Groene paniek

Zelfs al wil je, je kunt letterlijk niet om het probleem heen. Stond er eerste een enkele windmolen, nu zien je een woud aan turbines. Zag je eerst een enkel zonnepaneel; ze laten zich niet meer uit het straatbeeld wegdenken. En niet te vergeten de grote grote plastic zakken die als kunstbloemen aan lantaarnpalen lijken te groeien. De groene balen maken in elk geval duidelijk dat wíj het probleem serieus nemen. We hangen ze tevreden over onszelf op; we hebben er het onze aan gedaan.

Hoewel de vorige regels misschien anders doen vermoeden, gaat de zorg om de aarde, het klimaat, de schepping mij zeer aan het hart.
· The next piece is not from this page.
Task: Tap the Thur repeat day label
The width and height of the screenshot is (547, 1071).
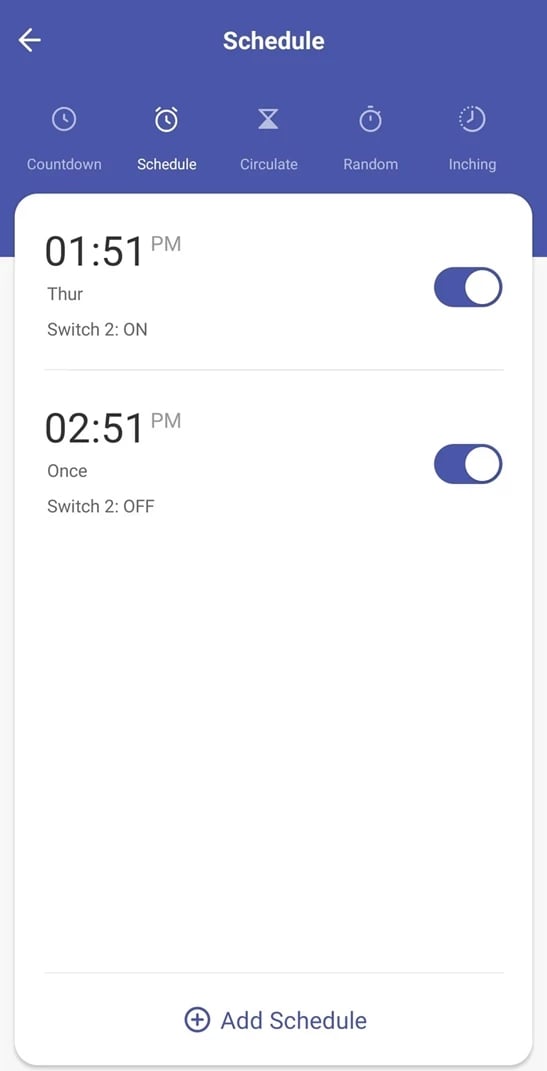Action: pyautogui.click(x=65, y=294)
Het is een bijbelse constatering: de schepping zucht. Onderworpen als ze is aan het verderf. Het is het gevolg van de zonde. Maar wie hoort dát – die zucht – in alle alarmerende berichten over vervuiling, vernietiging, uitputting en opwarming? Wie hoort dát in de verwoestende krachten die in de natuur ontketend zijn? Het klinkt als een langgerekte zucht van een lijdende schepping. En het klaagt ons aan. Want het herinnert ons aan onze roeping om die schepping – het werk van Gods handen – te bouwen en te bewaren. Maar in plaats daarvan hebben we haar beroofd en verwaarloosd. Dus ja: we hebben alle zorg te geven aan de planeet die de Heere ons mensen tot een woning heeft gegeven.

Echter de schrik die velen nu bezet, zal een christen vreemd zijn. En de paniek die het mensen geeft als ze ontwaren hoe het huis van de schepping uiteenvalt. Hoezeer juist een christen zichzelf zal aanklagen over ons menselijk aandeel daarin én ernst maken met de roeping om Gods handwerk te koesteren. Maar zonder al te verbaasd te staan en verbijsterd te zijn alsof ons iets onvoorziens overkomt. Gaat het niet zoals de Schrift het uittekent? Getuige het laatste Bijbelboek staan mens en wereld heel wat te wachten als het einde naderbij komt. Paulus geeft stem aan de aangrijpende werkelijkheid – we bedachten dat al – dat het schepsel zucht. En ook een christen, in wie Gods Geest woont, zucht. Uitziende naar de verlossing van de vergankelijkheid. Daar spreekt het diepe besef uit dat de volkomen verlossing niet hier gerealiseerd wordt, maar dat die werkelijkheid wordt als Hij alles nieuw maakt. Dat hoort de apostel trouwens ook in het zuchten van de schepping: het schepsel zucht als in barensnood, niet als in doodsnood. Het hijgt naar het einde, als de volkomen vernieuwing daar is.

De Geest van God doet daarnaar uitzien. Hij maakt dat verlangen levend én Hij houdt het levend. Het kenmerkt het leven, het hart, het denken en de hoop die doortrokken zijn door de Geest van Pinksteren. ‘De Geest en de Bruid zeggen: Kom!’ Het is bijna het laatste woord van de Schrift. De volkomen verlossing wordt geen werkelijkheid binnen de begrenzing van deze oude wereld. Ook in die zin is het hier beneden niet. We verwachten nieuwe hemelen én een nieuwe aarde. Bij God vandaan.